Wednesday, January 29, 2014

Women Are the Dominant Media Voice During the Super Bowl


Bow your heads, folks. Let’s have a moment of silence for the end of an era— that of Monday-morning quarterbacking. How antiquated it seems to have to wait until the game’s guacamole dip has browned to share key takeaways about the ads. I cut my teeth as a copywriter at Sports Illustrated and laugh to think how woefully late reader response to the Super Bowl showed up in our pages. 
Illustration: GLUEKIT
Now consumers can talk back in real time (or as social media brand consultant Gary Vaynerchuk quips, “Now the deer have rifles”). And nothing has quite the rat-a-tat-tat impact of a tweet. Of the 20.9 million Super Bowl-related tweets sent during last year’s game, nearly 30 percent were about the ads.
And who’s posting and sharing the most? You got that right—women.
Increasingly, brands are making it a priority to connect with female consumers on Super Bowl Sunday for solid business reasons. Consider these stats: According to Nielsen demographic data, 46 percent of the Super Bowl viewing audience is female, and more women watch the game than the Oscars, Grammys and Emmys combined. She-conomy.com reports that women influence the majority of consumer spending across all categories, and onlineMBA.com published a report that found women comprise the majority of Twitter users (59 percent). Finally, women out-tweet men by 60 percent, per a study of 1,000 British Twitter accounts by Brandwatch.
If all these stats had to be mashed up in one tweet, I’d sum them up with these 140 characters: Women watch equally, buy + share in greater #s than men on Super Bowl Sunday. Ads with female appeal = best return on $4 million price-tag.
So what do women who make ads for a living think about the $4 million Super Bowl spots? On Feb. 2 the world will find out. I’ve invited female advertising creative directors and creatives on both coasts to gather at two host agencies—Hill Holliday in Boston and The Hive in San Francisco—to watch the big game and live tweet their opinions of the commercials. Hundreds more ad women across the country will add their voices to the mix by live tweeting using the hashtag #3percentsb. Some of the participating creatives include DeeAnn Budney, The Hive; Kelli Robertson, Goodby, Silverstein; Kammie McArthur, Swirl; Sue DeSilva, Hill Holliday; Libby DeLana, Mechanica; Alyssa Toro, Connelly; Helen Keighron, Mullen; Jenn Maer, IDEO; Christine Pillsbury, Beam; Libby Brockhoff, Odysseus Arms; Jen Putnam and Melanie Nayer, SapientNitro; Lotus Child, Liquid; and Rebecca Rivera of The 3% Conference.
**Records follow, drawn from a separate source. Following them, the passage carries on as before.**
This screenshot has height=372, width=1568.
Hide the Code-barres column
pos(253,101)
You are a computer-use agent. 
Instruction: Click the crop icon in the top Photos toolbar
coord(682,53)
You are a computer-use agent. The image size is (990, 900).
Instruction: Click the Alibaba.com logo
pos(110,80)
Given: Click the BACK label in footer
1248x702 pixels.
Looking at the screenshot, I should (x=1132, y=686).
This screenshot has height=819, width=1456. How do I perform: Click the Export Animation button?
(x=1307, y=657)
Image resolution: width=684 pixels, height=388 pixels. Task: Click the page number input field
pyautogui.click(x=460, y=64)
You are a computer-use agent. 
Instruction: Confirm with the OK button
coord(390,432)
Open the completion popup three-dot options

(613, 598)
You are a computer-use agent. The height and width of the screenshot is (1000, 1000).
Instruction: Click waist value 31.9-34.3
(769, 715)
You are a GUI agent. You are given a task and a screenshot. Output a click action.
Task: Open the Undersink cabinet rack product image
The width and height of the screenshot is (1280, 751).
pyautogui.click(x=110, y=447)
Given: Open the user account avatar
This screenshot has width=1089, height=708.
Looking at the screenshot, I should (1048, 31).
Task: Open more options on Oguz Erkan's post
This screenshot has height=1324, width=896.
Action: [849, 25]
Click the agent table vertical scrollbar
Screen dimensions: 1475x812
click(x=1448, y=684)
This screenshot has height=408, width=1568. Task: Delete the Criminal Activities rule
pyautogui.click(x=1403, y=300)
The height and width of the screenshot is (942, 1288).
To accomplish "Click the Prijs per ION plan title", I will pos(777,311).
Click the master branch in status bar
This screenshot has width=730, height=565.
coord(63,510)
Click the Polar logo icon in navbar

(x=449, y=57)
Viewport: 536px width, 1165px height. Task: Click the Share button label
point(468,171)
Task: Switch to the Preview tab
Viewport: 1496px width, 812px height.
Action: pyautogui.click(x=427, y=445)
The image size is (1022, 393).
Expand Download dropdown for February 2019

Of course, men are encouraged to follow along too and retweet and chime in with their own hashtag #admen.
This will be the third year I’ve personally live-tweeted responses to the ads, and, frankly, I just got tired of shushing friends and family during the commercial breaks. It will be so much more fun to invite other female creatives to bring their phones, laptops and sardonic wit and humor to call out the good, the bad and the ugly Super Bowl spots the creative ad community has to offer.
Sadly, so far the track record of the work has been pretty degrading in their depictions of women. In 2013 we saw waitresses turned strippers, scantily clad women tackling each other in the dirt, and a supermodel sloppily kissing a computer programmer.
Those were the major marketing fumbles of the day. Not only were these ads off-putting to women, but many men also tweeted their wish for something other than lowest-common denominator creative. And the old adage that “sex sells” is being refuted with research that says that brand recall dips when the brain is busy processing ta-tas.
This year will be full of new surprises. Pinning all your hopes on a 30-second spot that sets you back $4 million is the ultimate Hail Mary pass.
My female creative director comrades and I are eager to see who completes it.